Doctors from PGI held an awareness talk on Idiopathic Pulmonary Fibrosis (IPF), a devastating, irreversible and rare disease that globally affects roughly 5 million individuals a year, on Wednesday.
IPF is a type of lung disease that results in damage and scarring (fibrosis) of lungs. Due to this, the lungs shrink in size, affecting their ability to deliver oxygen to the body. The major symptoms are in the form of progressive breathlessness and persistent dry cough. The disease affects people usually above the age of 50 years. Men are more commonly affected than women and the disease is seen more often in smokers than non-smokers.
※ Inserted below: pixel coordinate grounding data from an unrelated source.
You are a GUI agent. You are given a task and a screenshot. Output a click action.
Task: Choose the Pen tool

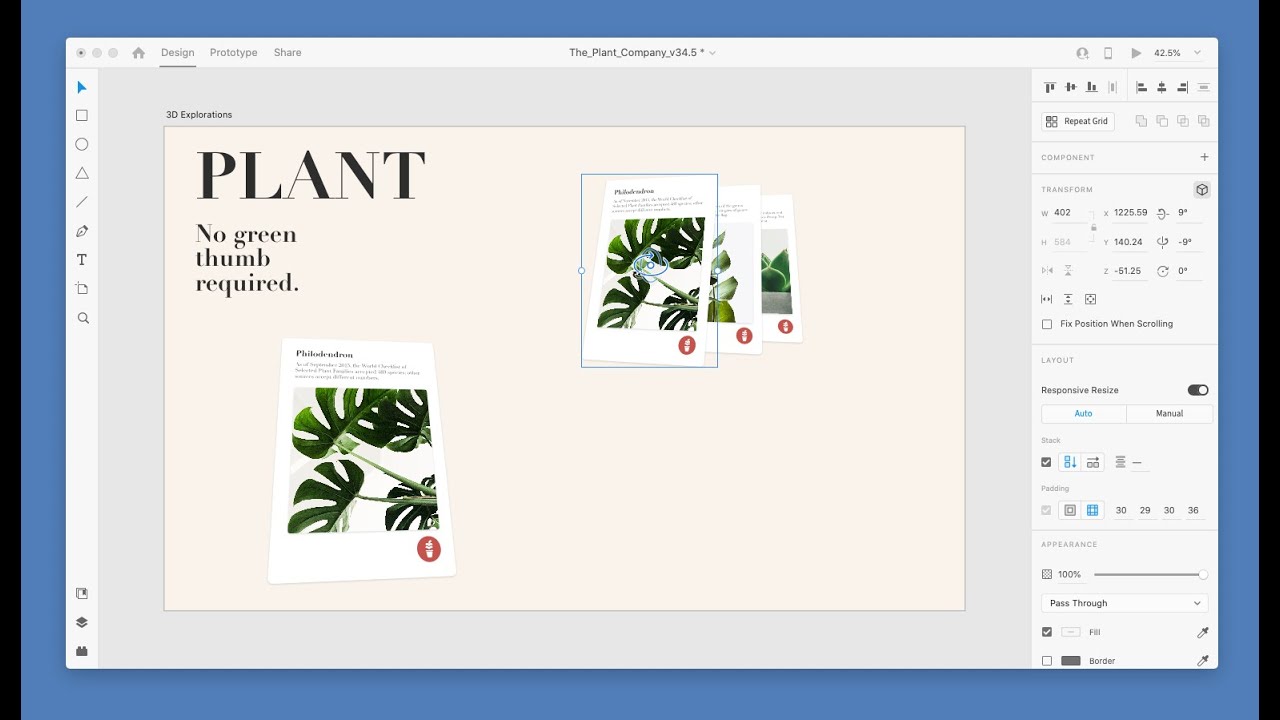coord(82,231)
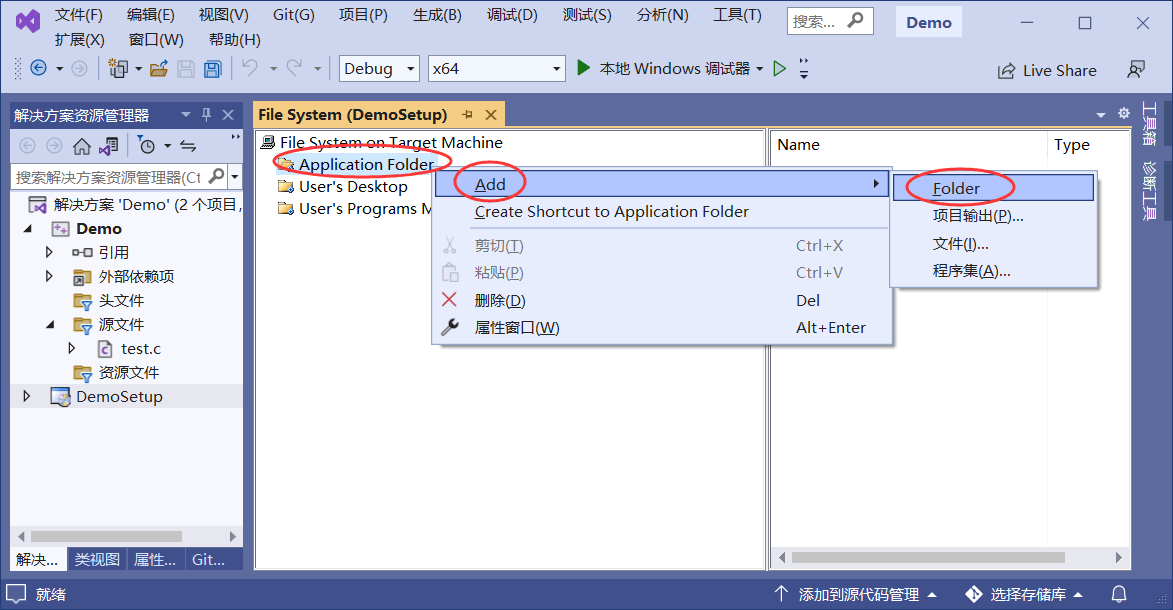Choose Create Shortcut to Application Folder
This screenshot has width=1173, height=610.
tap(611, 212)
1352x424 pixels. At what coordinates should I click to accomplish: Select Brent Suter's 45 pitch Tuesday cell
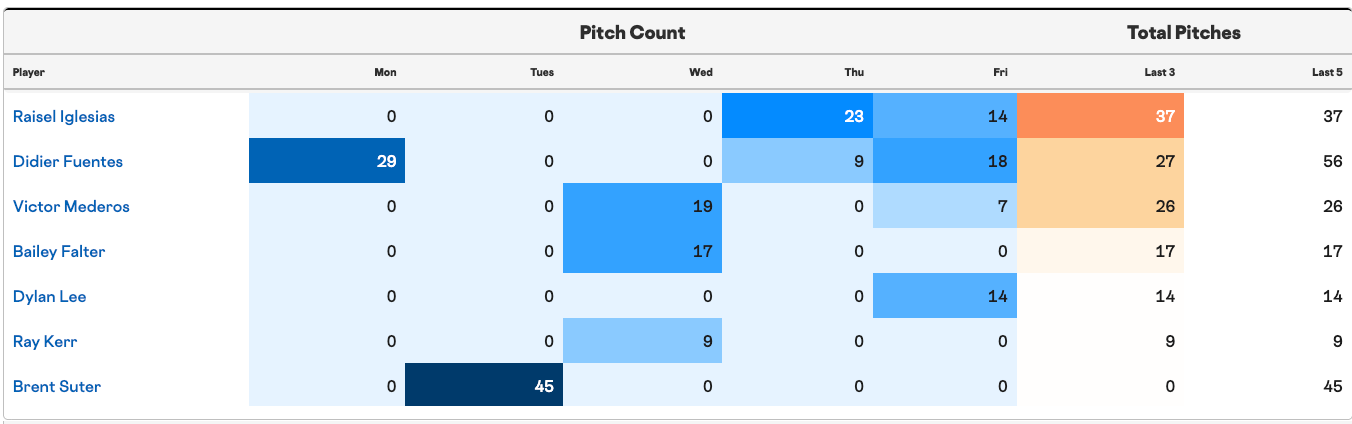click(x=484, y=385)
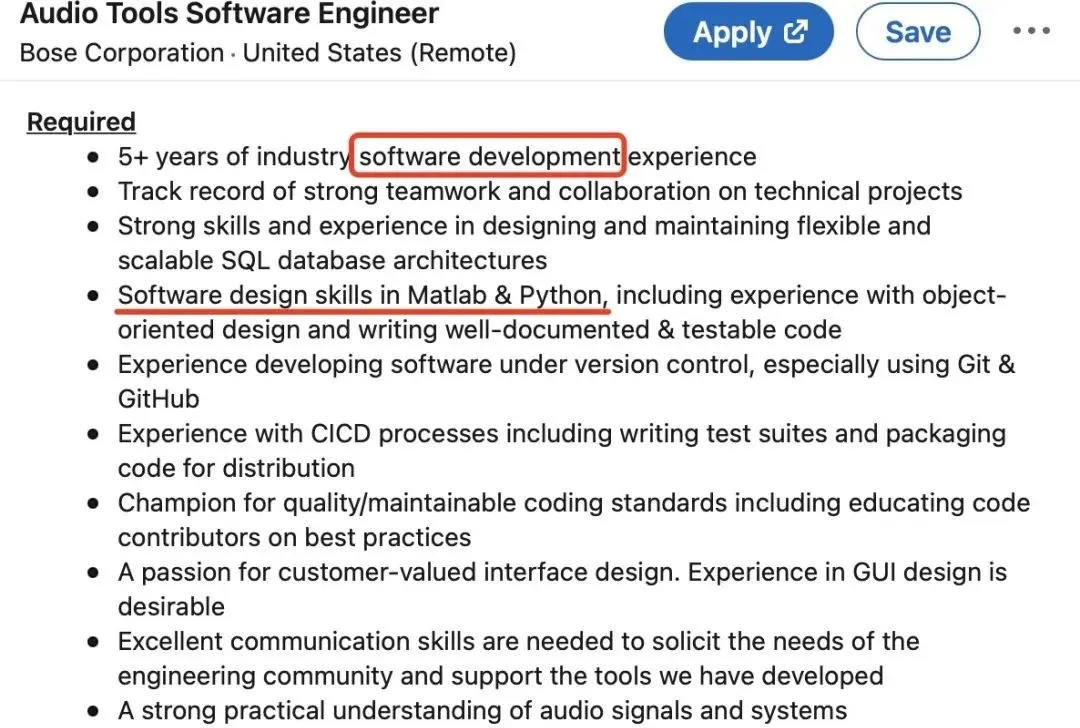The height and width of the screenshot is (728, 1080).
Task: Open the three-dot more options menu
Action: (x=1031, y=31)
Highlighting the incidence and symptoms of IPF, professor Digambar Behera, senior professor and head, department of pulmonary medicine, PGI, said, "In the past few years, I have observed an increase in the number of IPF cases. The disease is such that its symptoms tend to vary from individual to individual. However, initial symptoms always involve breathlessness upon exertion and dry cough that lasts longer than eight weeks. If any individual experiences these symptoms, it is extremely vital that they visit a doctor for early and accurate diagnosis, appropriate treatment and better patient care."
Emphasizing on the causes of IPF, Dr Ritesh Agarwal, department of pulmonary medicine, PGI, said, "IPF is known to usually affect middle-aged and older adults aged between 40 to 70 years. Smokers are at a higher risk of contracting IPF in comparison to those who have never smoked. However, genetics can also play a role in the development of IPF."
Commenting on the developments and progress in IPF treatment, Dr Sahajal Dhooria, department of pulmonary medicine, PGI, said, "There is currently no cure or procedures that can remove the scarring from lungs. Further, treatments available will only reduce scarring progression and may not necessarily reduce the symptoms of cough, breathlessness and other symptoms associated with the disease. Further, misdiagnosis is very easily possible wherein IPF can be mistaken for ageing, cardiac disease, bronchitis, asthma, chronic obstructive pulmonary diseases, and other types of interstitial lung diseases. While a form of treatment called corticosteroids or steroids work in other forms of interstitial lung diseases, they do not work in IPF. The most effective way to diagnose IPF at an early stage is to create awareness and make sure that all respiratory patients, especially after the age of 50, are actively checked for IPF."